Most people have good protection against free radicals because their genes recognize and neutralize them. Important genes for this are SOD2, GPX1, GSTT1, GSTP1, GSTM1 and NQO1. If these work well, the body is protected and normal amounts of antioxidants suffice. This is what medicine and nutrition currently considers the average and normal state and so all recommendations are made with the assumption that these genes work correctly in everyone. The reality is, that many people have genetic errors in these genes, which reduces their protection. Their genetics and normal amounts of vitamins are not sufficient to award sufficient protection. In these cases we go higher in the daily amounts to counteract the missing genetic protection.
1) 20% of the population have a genetic variation in the LCT gene associated with lactose intolerance. This leads them to ingest 280 mg less calcium per day. We counteract this by giving 280 mg more, so that their intake is the same as that of other people without this genetic variation.
2) People with normal amounts of selenium and functioning GPX1 genes are protected from certain free radicals. GPX1 is a so called „selenoprotein“ and needs selenium to be built. If a person has a certain genetic variation/error in the GPX1 gene, the function is reduced. Normal amounts of selenium would then lead to lower GPX1 activity and free radical protection. Also, the selenium loss form the body is higher in these individuals. Science has shown, that increasing the selenium amount in carriers one GPX1- gene variation carriers can restore the GPX1 function loss and counteract the increased selenium loss. So this is what we do. In the end 2 different people with 2 different genetic profiles are given 2 different amounts of selenium to then have the same GPX1 activity and protection from free radicals.

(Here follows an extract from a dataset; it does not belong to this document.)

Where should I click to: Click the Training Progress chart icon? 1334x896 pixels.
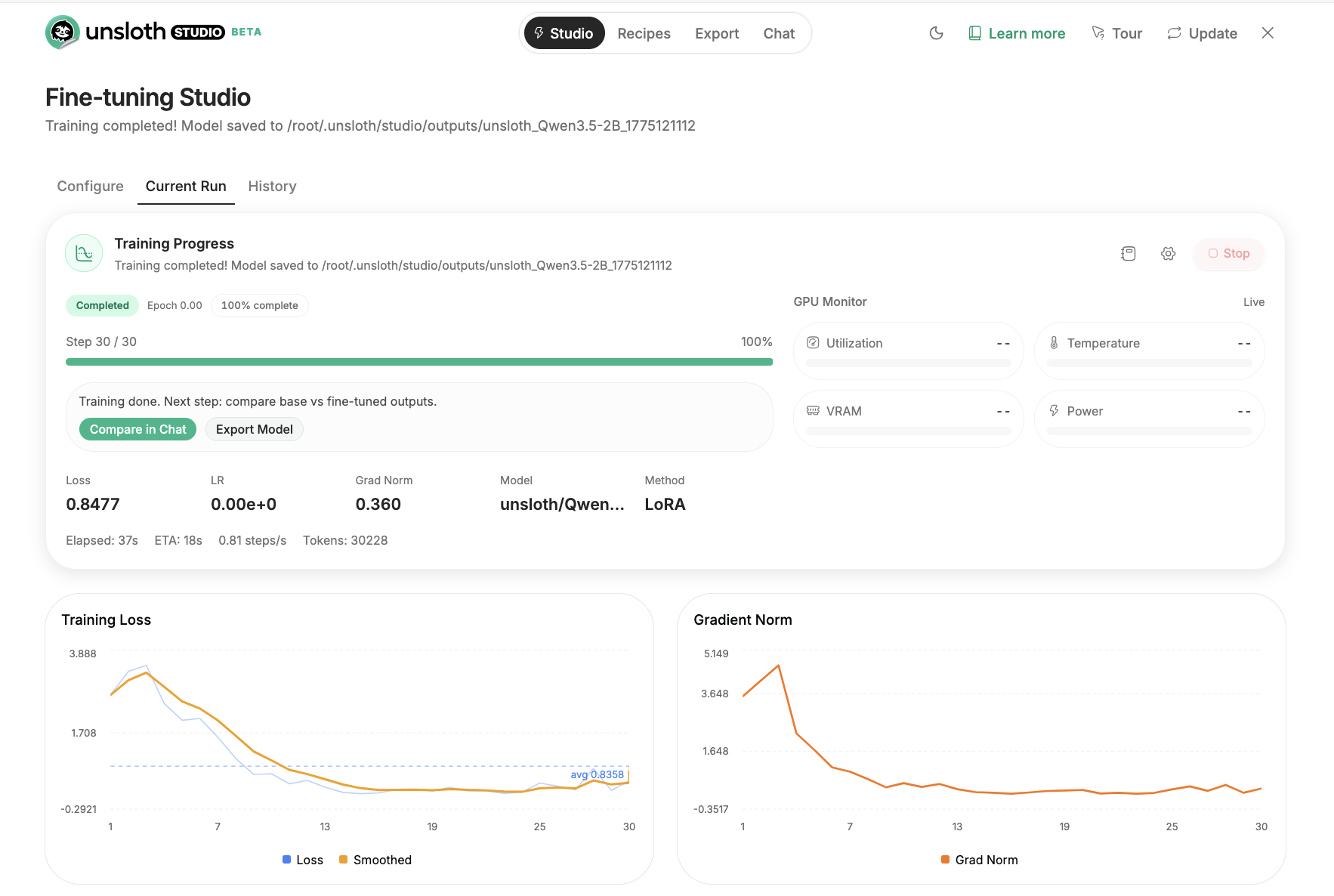[x=84, y=253]
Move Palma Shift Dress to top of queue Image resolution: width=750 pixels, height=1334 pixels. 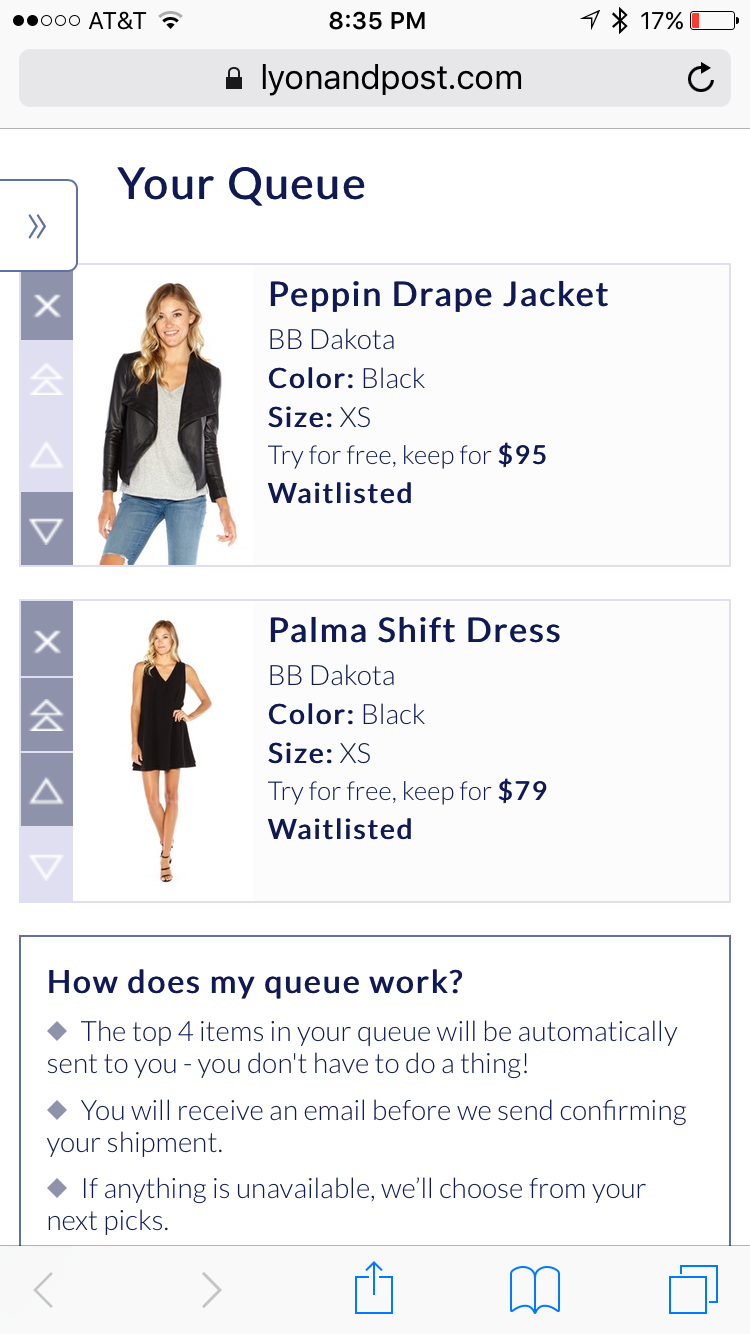46,715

So wisdom before we learned about genetics was that if everyone gets the RDA amount of each vitamin and mineral, we are optimally supplied with nutrients. The reality is that for some people this is sufficient and for some people this represents a metabolic deficiency.
We advice the supplement as an add-on to a nutritional change not as a replacement. The program comes with a list of food types that should be increased (lots of beneficial vitamins and minerals) or should be avoided (fewer nutrients and more negative substances). The supplements come as an add on to ensure you definitely get the required amount even when you don’t follow the diet correctly or if the nutrient content in the food is too low.
As such we attempt to change everything about nutrition. A blood test gives you a good overview of the status quo. But are there any deficiencies that need to be tackled? The “Problem” is that knowing the status quo would not influence the recommendations, as these deficiencies would be solved by the new nutrition and if not by that, by the supplements. As a consequence doing a blood test before, might be interesting, but not very medically relevant. What can be done is a blood test 1-2 months later. We have the ability to then change the recipe based on the results to better fine tune what actually arrives in the bloodstream. The problem is, that vitamin measurements in blood are quite expensive. Doing the whole panel costs in the range of €320. We do a lot of these experiments (blood tests correlated with supplements) in our lab, but the take home message is, that most if not all people react to the supplements in the intended way.